TASK TO COMPLETE: Report the lines of the data below that contain the string "height".

SUPPLIED DATA:
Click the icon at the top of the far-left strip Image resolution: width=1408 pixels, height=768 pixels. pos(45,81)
--
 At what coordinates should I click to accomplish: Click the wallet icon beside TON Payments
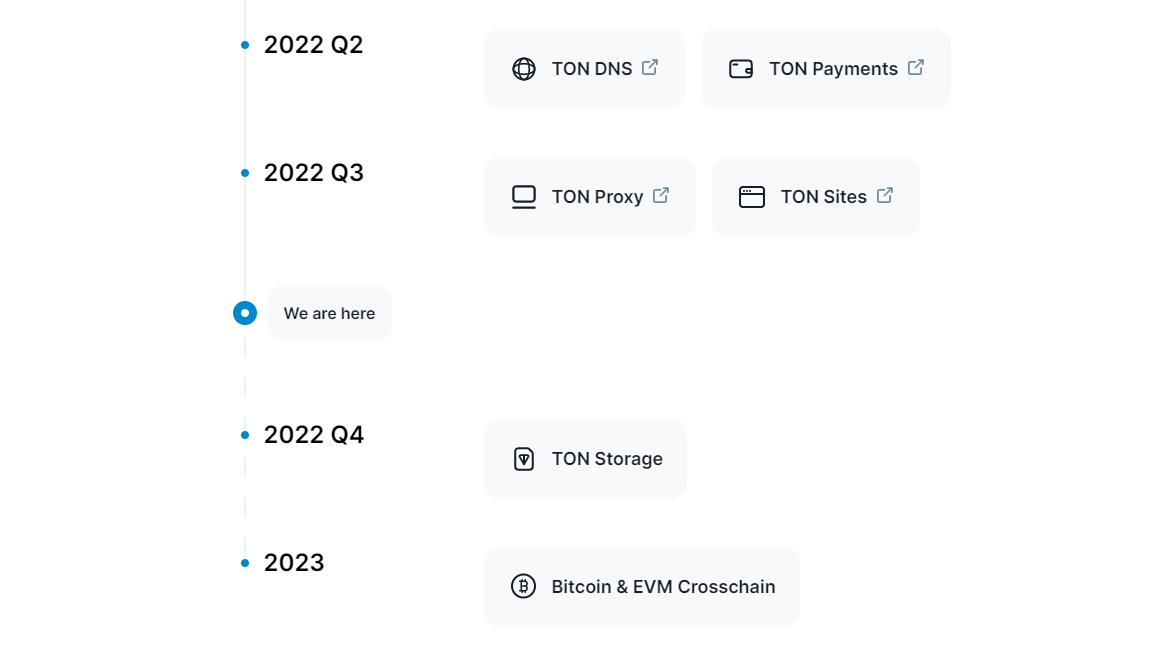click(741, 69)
==
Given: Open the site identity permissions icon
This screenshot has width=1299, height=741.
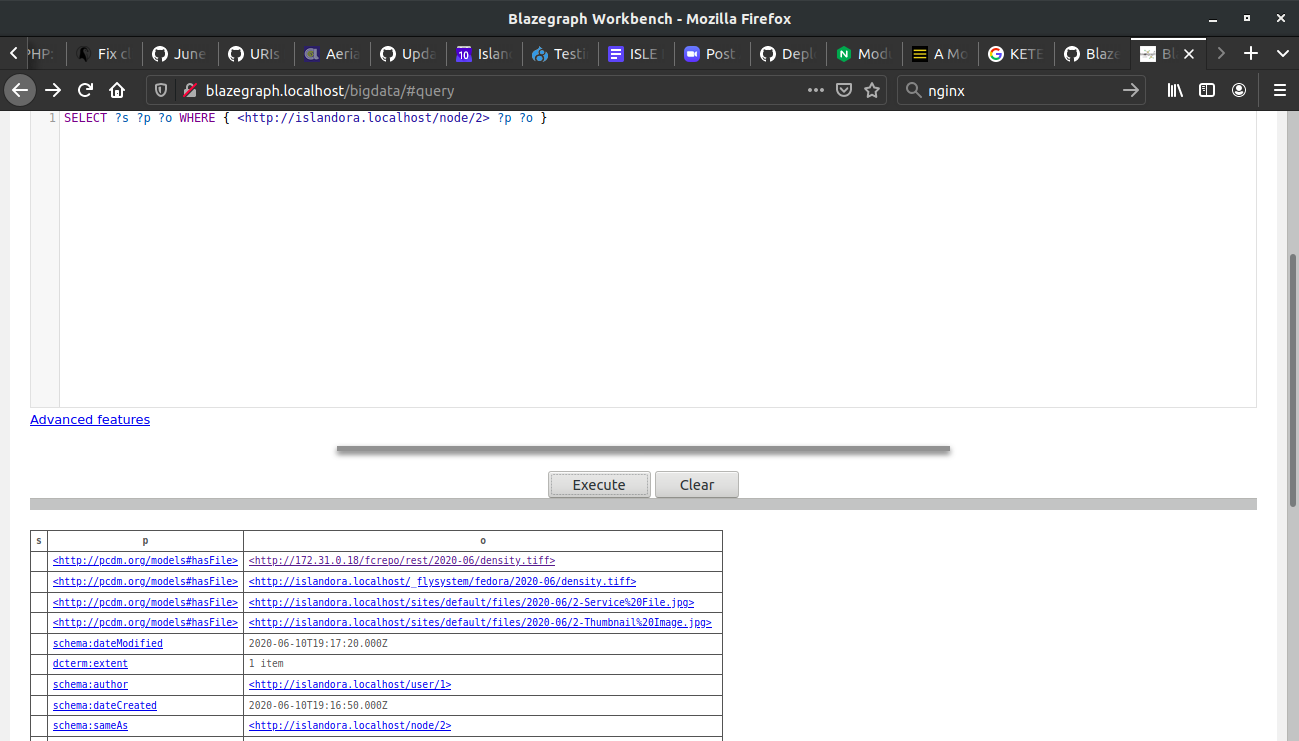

RESPONSE:
Click the icon at the top of the far-left strip Image resolution: width=1408 pixels, height=768 pixels. pos(45,81)
This screenshot has width=1299, height=741.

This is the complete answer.